The report also notably states the building separate rooming quarters for gay and straight service members won’t be appropriate for implementing open service.
“Building separate facilities would create divisions within units and inappropriately isolate a portion of the force,” the support plan states.
In March, former Marine Corps Commandant Gen. James Conway has raised the idea of separate quarters when he said they might be necessary in his service as a result of open service. The Marine Corps is unique among other services because Marines bunk together on base in the same room.
Despite the recommendation against building separate quarters, Johnson said during the Tuesday news conference that commanding officers may be able to make different housing arrangements from service members as result of open service in some circumstances.
“We’re noting that commanders should retain the discretion on an individualized case-by-case basis to address concerns, particular concerns about privacy,” Johnson said. “And this is discretion they have right now. If a service member has a particular concern about an issue with privacy or can’t get along with someone with whom he’s been assigned a room, a commander has discretion to deal with that.”
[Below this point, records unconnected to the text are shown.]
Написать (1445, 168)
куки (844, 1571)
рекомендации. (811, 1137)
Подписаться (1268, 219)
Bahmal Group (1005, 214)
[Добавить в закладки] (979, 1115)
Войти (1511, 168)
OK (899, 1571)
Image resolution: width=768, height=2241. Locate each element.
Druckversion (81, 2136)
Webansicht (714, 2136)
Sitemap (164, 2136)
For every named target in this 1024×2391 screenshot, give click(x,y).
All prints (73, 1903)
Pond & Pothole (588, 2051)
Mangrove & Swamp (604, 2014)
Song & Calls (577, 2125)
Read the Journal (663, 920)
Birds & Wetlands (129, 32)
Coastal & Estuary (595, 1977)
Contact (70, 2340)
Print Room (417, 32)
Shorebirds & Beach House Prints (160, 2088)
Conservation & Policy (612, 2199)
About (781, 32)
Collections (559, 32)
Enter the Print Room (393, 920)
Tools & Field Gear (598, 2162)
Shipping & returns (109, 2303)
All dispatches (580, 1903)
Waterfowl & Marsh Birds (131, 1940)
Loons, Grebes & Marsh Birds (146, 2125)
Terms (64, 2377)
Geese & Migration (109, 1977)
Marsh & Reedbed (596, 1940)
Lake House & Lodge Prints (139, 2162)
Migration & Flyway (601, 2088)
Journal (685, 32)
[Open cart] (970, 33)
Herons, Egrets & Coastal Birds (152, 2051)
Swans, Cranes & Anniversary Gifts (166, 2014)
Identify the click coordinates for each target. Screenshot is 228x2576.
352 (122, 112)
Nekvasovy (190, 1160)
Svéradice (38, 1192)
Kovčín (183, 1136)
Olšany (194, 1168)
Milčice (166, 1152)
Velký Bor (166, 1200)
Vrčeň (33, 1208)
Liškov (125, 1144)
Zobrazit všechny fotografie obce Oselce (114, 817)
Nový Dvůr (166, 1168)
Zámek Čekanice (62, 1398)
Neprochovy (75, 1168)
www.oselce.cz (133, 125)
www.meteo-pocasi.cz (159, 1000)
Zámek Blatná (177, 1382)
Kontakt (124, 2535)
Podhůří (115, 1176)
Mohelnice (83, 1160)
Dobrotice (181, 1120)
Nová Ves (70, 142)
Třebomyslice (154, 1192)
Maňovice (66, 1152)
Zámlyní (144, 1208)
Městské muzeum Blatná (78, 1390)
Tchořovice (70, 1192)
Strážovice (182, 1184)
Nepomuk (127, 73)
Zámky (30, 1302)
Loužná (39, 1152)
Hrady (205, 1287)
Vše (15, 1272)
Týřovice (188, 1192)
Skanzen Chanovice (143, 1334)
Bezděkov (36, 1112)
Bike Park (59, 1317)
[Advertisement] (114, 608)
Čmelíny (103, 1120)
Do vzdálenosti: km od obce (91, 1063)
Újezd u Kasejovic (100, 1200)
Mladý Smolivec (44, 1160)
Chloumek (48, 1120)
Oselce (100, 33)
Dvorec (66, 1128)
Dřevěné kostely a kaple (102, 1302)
The guide also makes recommendations for partner benefits for gays serving in the military. Ham said if “Don’t Ask, Don’t Tell” is repealed, the U.S. military would only to continue to observe federally recognized marriages, which would be in accordance with the Defense of Marriage Act.
Still, Ham said a repeal of “Don’t Ask, Don’t Tell” would mean the same-sex partners of service members would be entitled to hospital visitation rights and death benefits.
“With regard to the hospital visits and death gratuities and the like, if the law is repealed, then we believe that are a number of benefits to which servicemembers are entitled that are servicemember-designated,” Ham said. “And we believe that the examples that you offer would likely fall into that category.”